Il nome Flying Tiger deriva proprio dalla parola danese tee'-yuh, che significa 10 corone, ma che si pronuncia in modo molto simile alla parola tigre in danese.
La struttura dei negozi è scientifica
Tutti i negozi Flying Tiger hanno la stessa struttura, anche se di dimensioni diverse a seconda della posizione e sono caratterizzati da spazi aperti e leggeri, arredi scandinavi e pareti bianche, luci calde e musica vivace in sottofondo.
Sin dall’ingresso la persona è accompagnata in un percorso coloratissimo: la disposizione dei diversi oggetti infatti porta a percorrere tutta la passerella che si snoda partendo dalle nuove collezioni passando per tutte le categorie merceologiche, dalla cartoleria, agli strumenti per il fitness fino agli utensili da cucina.
Vicino alle casse, in quasi la totalità dei punti vendita, ci sono golosità dolci e salate. I prodotti di questa sezione sono tutti realizzati nel rispetto della tradizione di appartenenza - ad esempio in Italia i taralli che si trovano in store sono tutti prodotti in Italia.

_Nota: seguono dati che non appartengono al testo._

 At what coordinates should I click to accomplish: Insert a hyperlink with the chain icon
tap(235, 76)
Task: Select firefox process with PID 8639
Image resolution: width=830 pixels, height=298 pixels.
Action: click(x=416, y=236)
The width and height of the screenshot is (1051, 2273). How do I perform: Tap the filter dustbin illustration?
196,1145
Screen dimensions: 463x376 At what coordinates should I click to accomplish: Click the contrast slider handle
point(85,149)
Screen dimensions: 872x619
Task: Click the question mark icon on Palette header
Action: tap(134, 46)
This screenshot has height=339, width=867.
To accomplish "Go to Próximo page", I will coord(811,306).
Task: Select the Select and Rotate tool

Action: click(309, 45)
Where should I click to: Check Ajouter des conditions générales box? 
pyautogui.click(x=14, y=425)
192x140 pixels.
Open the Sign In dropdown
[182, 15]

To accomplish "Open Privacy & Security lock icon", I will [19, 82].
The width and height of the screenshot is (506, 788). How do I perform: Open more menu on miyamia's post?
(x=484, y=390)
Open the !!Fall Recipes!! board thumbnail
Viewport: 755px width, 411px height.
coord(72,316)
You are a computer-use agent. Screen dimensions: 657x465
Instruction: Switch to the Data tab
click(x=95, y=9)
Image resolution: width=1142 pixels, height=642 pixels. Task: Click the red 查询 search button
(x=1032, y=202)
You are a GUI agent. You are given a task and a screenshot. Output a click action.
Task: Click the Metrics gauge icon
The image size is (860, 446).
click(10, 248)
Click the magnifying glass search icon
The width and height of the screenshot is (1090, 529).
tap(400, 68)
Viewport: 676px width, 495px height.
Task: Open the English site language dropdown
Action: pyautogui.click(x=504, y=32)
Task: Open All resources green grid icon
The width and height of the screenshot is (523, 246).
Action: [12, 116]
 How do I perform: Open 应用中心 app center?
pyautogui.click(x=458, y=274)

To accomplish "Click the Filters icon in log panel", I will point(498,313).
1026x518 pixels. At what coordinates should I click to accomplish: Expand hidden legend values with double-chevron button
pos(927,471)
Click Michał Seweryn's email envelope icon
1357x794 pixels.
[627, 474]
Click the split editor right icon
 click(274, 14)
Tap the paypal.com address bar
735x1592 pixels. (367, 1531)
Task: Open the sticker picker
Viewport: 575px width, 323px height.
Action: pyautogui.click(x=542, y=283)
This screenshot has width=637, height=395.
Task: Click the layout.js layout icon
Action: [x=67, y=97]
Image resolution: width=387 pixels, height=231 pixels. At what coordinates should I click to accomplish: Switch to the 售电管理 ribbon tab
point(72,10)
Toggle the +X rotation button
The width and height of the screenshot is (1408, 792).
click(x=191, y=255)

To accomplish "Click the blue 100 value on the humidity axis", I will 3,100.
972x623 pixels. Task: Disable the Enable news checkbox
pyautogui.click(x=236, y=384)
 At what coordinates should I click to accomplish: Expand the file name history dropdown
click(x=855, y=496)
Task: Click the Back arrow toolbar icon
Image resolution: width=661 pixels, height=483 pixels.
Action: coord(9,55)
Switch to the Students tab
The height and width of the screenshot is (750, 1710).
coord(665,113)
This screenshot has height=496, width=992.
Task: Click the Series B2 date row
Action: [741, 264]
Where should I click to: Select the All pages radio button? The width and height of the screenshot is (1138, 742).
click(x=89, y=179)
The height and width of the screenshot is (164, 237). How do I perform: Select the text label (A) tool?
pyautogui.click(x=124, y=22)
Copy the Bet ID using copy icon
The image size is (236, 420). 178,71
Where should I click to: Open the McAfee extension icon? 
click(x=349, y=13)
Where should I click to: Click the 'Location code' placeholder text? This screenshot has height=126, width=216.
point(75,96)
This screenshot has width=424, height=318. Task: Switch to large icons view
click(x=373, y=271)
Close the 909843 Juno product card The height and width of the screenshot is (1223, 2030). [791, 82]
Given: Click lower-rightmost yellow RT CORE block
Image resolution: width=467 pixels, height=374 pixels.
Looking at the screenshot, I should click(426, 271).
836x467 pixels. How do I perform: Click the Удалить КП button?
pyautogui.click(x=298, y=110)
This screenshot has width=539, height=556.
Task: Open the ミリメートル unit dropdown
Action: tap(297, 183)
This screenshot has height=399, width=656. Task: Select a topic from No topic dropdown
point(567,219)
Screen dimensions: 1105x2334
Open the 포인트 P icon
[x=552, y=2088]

L'intero percorso è studiato per far sentire le persone curiose e per metterle di buon umore.
Quanti oggetti ci sono in un negozio Flying Tiger?
In media gli store Flying Tiger ospitano oltre 2000 oggetti, di cui circa 200 nuovi ogni mese.
Qual è il più amato di sempre?
Ce ne sono molti, ma un posto in testa alla classifica ci sono sicuramente i biscotti al burro nella scatola di latta che ritrae la regina di Danimarca.
Questo prodotto ha, tra le altre cose, vinto due premi di design: il Communication Art Award of Excellence nel 2015 e il Golden Hammer Award nello stesso anno.